● **Task requirements**
**A)** In the Johnnie Walker post, rewrite the passage that begins with the words "Whiskey = Identity" and ends with "year old men.", swapping "primary audience" for "core audience".
**B)** According to the Johnnie Walker post, in what year did Bartle Bogle and Hegarty launch the "Keep Walking" campaign?

— BEGIN Text shown —

Johnnie Walker

I just discovered Johnnie Walker this morning in a TV commercial. This world-leading scotch whiskey has been around since the 1800s, so you can accuse me of being out of the loop. Nevertheless, I have to add my two tardy cents about JW's current and compelling, albeit problematic, marketing effort.

Keep Walking
Bartle Bogle and Hegarty (BBH) launched the "Keep Walking" campaign in 1999, with an aim to link Johnnie Walker with progress and success among young professionals. The design above, by Jason Hill, for example, "highlights the journey to the top corner office."

BBH explains, "[I]t's in business that the self-made men find their fullest articulation...creating themselves in the tangible work of a day, they are what they choose to be, inventing their reality brick-by-brick, step-by-step." According to the JW website, "The yellow line represents the journey as he moves forward toward distinction."

Whiskey = Identity
The campaign displays simple and consistent creativity, a powerful use of imagery, and an identity-boosting, thrill ride offertory to its primary audience: 25-45 year old men.

— END Text shown —
— BEGIN Material provided —

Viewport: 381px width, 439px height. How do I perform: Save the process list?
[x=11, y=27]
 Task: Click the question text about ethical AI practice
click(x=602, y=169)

— END Material provided —

● **Written answers**
**A)**
Whiskey = Identity
The campaign displays simple and consistent creativity, a powerful use of imagery, and an identity-boosting, thrill ride offertory to its core audience: 25-45 year old men.

**B)** 1999